====== 作業用データ ======

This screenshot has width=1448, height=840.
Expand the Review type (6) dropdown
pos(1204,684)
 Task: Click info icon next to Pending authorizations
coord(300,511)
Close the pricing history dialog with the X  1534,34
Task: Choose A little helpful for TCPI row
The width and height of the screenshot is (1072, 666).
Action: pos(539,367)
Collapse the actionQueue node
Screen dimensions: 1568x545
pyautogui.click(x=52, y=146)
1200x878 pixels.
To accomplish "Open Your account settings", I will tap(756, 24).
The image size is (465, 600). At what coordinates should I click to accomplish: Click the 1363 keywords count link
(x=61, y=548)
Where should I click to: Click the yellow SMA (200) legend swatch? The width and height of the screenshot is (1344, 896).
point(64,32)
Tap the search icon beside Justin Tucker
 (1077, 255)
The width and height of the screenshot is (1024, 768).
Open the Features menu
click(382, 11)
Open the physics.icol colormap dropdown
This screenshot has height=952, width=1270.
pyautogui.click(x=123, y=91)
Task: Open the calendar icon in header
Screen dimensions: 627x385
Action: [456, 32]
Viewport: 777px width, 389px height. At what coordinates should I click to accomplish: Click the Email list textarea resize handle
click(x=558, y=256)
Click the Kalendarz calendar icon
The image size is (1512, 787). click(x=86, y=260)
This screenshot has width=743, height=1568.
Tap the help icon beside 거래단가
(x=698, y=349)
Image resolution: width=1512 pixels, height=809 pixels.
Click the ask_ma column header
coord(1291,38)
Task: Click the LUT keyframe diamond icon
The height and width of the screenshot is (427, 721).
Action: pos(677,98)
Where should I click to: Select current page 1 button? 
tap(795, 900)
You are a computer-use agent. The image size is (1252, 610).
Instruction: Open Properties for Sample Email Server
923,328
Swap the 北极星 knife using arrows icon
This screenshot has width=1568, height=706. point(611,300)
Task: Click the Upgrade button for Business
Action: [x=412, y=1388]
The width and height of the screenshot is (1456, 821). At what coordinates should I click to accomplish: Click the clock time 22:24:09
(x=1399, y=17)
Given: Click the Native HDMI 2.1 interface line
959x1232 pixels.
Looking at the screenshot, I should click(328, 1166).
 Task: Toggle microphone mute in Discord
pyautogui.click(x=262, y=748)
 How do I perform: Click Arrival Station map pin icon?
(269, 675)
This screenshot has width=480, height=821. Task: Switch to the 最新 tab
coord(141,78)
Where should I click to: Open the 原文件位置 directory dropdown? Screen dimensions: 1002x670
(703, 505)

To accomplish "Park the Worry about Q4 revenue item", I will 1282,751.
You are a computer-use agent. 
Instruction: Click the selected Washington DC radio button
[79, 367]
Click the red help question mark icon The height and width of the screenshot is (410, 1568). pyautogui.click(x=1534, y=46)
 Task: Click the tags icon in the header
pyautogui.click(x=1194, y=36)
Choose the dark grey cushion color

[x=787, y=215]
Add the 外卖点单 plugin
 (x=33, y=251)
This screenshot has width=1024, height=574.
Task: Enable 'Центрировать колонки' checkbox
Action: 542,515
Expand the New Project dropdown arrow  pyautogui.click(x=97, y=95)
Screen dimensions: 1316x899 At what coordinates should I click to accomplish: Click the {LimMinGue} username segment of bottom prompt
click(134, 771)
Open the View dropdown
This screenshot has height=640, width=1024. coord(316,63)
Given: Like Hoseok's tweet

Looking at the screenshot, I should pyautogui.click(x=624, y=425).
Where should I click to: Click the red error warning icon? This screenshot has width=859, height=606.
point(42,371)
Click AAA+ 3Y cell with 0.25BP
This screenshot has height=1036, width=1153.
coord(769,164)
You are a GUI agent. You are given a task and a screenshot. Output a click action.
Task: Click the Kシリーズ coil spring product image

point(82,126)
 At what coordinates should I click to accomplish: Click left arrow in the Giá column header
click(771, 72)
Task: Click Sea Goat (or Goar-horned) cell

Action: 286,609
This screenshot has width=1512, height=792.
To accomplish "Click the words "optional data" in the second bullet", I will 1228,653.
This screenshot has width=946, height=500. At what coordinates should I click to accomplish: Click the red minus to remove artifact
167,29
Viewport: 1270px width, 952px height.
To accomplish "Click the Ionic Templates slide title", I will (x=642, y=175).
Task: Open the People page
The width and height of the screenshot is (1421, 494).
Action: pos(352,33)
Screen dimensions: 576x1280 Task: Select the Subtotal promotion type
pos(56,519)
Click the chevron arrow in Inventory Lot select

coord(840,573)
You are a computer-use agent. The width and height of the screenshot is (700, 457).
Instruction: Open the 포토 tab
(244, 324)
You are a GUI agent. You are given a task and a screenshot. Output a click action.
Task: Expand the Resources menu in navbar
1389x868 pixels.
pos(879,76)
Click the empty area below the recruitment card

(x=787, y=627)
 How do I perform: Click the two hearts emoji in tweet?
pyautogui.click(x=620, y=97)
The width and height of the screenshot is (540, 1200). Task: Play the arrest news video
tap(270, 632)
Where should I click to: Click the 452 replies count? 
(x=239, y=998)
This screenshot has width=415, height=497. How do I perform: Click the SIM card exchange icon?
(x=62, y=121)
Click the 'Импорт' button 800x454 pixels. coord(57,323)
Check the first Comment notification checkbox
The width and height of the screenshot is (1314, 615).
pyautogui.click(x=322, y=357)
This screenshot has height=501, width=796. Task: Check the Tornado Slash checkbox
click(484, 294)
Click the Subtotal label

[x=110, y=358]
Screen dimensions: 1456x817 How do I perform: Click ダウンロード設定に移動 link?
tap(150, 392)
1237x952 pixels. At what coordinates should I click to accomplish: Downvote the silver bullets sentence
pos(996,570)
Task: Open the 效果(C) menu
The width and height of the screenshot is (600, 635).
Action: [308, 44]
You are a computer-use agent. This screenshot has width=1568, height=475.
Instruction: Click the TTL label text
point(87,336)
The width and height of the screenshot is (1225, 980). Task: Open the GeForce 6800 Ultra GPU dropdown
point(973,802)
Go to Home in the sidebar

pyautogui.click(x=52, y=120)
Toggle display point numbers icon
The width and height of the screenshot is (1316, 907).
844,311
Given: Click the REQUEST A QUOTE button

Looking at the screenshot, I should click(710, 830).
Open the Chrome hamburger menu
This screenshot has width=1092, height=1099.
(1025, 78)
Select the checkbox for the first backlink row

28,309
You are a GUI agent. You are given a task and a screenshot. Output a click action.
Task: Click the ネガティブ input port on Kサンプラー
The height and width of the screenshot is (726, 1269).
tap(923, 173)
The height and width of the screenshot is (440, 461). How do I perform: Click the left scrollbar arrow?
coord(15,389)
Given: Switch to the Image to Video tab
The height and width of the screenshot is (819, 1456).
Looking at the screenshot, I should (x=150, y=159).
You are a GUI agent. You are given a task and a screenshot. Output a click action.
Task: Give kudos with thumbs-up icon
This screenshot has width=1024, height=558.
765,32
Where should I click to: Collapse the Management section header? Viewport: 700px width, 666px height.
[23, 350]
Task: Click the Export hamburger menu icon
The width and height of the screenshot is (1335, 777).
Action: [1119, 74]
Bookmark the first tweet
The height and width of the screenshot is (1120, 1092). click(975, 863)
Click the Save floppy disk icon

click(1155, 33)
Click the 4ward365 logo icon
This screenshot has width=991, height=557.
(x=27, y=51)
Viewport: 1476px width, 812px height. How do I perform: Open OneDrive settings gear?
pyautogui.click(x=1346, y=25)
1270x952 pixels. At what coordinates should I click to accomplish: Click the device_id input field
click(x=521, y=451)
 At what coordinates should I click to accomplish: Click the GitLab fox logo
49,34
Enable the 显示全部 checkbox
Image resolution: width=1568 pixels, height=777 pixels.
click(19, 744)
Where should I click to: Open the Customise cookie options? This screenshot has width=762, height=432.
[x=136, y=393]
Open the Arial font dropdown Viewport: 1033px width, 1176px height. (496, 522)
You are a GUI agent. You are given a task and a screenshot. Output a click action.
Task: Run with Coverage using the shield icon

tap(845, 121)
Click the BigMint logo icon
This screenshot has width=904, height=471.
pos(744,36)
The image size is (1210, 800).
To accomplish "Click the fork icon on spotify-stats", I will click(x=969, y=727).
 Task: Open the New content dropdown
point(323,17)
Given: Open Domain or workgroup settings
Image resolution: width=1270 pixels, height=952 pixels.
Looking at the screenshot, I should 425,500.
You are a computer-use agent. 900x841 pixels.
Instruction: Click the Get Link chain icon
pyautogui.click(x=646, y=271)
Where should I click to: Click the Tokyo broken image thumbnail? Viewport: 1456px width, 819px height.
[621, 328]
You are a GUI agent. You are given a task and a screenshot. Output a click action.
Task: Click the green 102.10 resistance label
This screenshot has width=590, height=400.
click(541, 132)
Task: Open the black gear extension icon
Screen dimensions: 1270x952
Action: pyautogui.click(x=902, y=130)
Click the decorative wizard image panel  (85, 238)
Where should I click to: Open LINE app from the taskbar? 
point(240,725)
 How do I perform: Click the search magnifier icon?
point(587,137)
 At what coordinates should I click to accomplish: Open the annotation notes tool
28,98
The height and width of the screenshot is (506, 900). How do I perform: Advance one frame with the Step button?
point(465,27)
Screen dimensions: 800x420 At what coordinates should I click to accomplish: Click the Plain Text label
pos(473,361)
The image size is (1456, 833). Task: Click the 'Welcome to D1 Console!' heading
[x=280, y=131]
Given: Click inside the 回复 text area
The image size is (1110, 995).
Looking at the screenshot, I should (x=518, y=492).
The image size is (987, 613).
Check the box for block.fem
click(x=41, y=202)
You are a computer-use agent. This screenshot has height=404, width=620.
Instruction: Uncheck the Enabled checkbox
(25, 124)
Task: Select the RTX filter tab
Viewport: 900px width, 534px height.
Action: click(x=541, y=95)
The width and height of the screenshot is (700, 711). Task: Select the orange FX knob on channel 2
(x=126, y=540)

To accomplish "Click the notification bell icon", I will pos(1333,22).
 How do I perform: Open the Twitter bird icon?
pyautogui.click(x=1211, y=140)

======

作業内容:
上の一覧にある、「Where should I click to: Click the yellow」を含む行から「click(x=558, y=256)」を含む行までを、一字も変えずに書き写す。

結果:
Where should I click to: Click the yellow SMA (200) legend swatch? The width and height of the screenshot is (1344, 896).
point(64,32)
Tap the search icon beside Justin Tucker
 (1077, 255)
The width and height of the screenshot is (1024, 768).
Open the Features menu
click(382, 11)
Open the physics.icol colormap dropdown
This screenshot has height=952, width=1270.
pyautogui.click(x=123, y=91)
Task: Open the calendar icon in header
Screen dimensions: 627x385
Action: [456, 32]
Viewport: 777px width, 389px height. At what coordinates should I click to accomplish: Click the Email list textarea resize handle
click(x=558, y=256)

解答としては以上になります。